それにね、そんなに腫れたお顔を見せたら、松吾さんとやらも逆上しますよ」
「止めますわ、必ず」

ヤス子も秀子の真剣な様子に困っていた。
本当にこの人の恋人が罪を犯すようなことがあったら、彼女も生きてはいないだろうと思われた。
それはそれで厄介だ。

「こうしましょう。
松吾さんが心当たりがあるのは、西条家のお屋敷だけでしょう?
本妻さんは忘れておられるようだけど、川辺セリって女は、ご主人の御手付きの女中だったんですよ。
その女とて、婚家に過去のことを知られたくないでしょうから、松吾さんが騒ぐ前にそっと教えるはずです。
私がお宅様の居所を教えてきて差し上げる。西条家の前で見張っていれば会えるでしょうよ。
その間に女三人の御夕飯こさえといてくださいな。家出前ならともかく、今なら炊事もできるでしょ?」

秀子はしばし思案したが、
「よろしくお願いします」
ヤス子に頼ることにした。


工員風の若い男を見かけるたびにどきりとしたが、日が暮れて辺りが暗くなり始めた頃、その男が走ってやってきた。
弾む息を整えながら、様子を窺おうとしている。
間違いない。

「あの、もし。

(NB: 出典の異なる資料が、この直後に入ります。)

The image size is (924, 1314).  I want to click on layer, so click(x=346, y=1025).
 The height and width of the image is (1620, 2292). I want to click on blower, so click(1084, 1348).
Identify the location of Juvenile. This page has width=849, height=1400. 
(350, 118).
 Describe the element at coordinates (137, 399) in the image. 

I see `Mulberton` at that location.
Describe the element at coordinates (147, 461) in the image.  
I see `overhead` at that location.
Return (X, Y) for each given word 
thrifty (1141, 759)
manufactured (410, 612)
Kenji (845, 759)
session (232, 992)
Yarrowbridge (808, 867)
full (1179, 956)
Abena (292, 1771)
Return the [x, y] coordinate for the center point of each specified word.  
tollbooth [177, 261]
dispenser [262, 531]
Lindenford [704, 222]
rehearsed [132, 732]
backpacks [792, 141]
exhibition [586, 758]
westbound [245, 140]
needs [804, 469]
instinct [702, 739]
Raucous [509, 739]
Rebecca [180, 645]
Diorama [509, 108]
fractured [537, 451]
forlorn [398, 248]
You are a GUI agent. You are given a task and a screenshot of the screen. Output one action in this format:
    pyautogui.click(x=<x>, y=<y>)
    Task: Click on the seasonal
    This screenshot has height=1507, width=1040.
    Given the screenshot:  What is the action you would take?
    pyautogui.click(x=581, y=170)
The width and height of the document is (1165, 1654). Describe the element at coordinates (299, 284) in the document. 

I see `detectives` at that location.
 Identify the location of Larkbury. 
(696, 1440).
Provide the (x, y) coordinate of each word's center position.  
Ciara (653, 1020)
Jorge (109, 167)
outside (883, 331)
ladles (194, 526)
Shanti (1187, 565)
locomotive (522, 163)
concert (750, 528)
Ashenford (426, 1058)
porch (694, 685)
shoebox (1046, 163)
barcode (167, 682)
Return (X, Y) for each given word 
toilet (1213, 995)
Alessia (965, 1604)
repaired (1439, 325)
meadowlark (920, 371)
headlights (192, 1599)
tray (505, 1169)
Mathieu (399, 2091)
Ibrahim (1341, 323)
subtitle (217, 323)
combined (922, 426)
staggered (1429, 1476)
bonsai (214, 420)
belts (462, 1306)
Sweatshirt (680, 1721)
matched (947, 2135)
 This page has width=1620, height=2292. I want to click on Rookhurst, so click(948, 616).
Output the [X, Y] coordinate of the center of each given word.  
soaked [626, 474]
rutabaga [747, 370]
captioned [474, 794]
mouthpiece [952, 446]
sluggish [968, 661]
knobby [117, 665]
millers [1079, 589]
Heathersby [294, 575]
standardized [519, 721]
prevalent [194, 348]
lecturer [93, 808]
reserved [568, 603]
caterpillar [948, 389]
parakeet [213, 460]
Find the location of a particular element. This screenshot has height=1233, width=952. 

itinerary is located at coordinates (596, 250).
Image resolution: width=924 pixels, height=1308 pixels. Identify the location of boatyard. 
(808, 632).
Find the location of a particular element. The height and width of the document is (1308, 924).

八重山松吾さん?」
後ろから声を掛けた。

男は弾かれたように向き直り、ヤス子を抱え込んで短刀を見せた。
「誰だ?」
この殺気はますます間違いないと思った。
「先刻まで西条秀子さんといましたんでね、彼女の居所を教えに来て差し上げたんですよ」
男は不審げに眉を寄せた。
「私を信用するもしないもお宅様のご自由に。押し入っても秀子さんはいらっしゃらないよ、確かめてみるかい?」
「とりあえず話を聞かせてくれ。あなた様は?」
「私は粟本ヤス子と言って、ここの旦那の妾です。
旦那はお宅じゃなくて、妾宅に正妻さんを連れてきなすったんです。
正直私も困りましてね。だって、ねえ? 本妻さんの前じゃ仲良くもできませんしねえ。
かといって旦那様からきつく言われてますから、逃がすわけにも行かない。
その上お宅様が犯罪者にでもなっちまったら、自害しかねない勢いでね、物騒だったらありゃしないんですよ。
どう、信じます?」
松吾は短刀を納めた。
「はい、けっこう。じゃ、ご案内してあげましょう。ついてらっしゃいな、急いでね」


ヤス子の目の前で抱き合うことはできない。
若い恋人達は早口で今後の計画を話した。
どうやら功喜に知られた家から移る算段であるらしい。

急ぎ松吾を帰した。
一部始終は見ていても、由子はまだ片言しか喋らなかったから、夫に知られることはあるまい。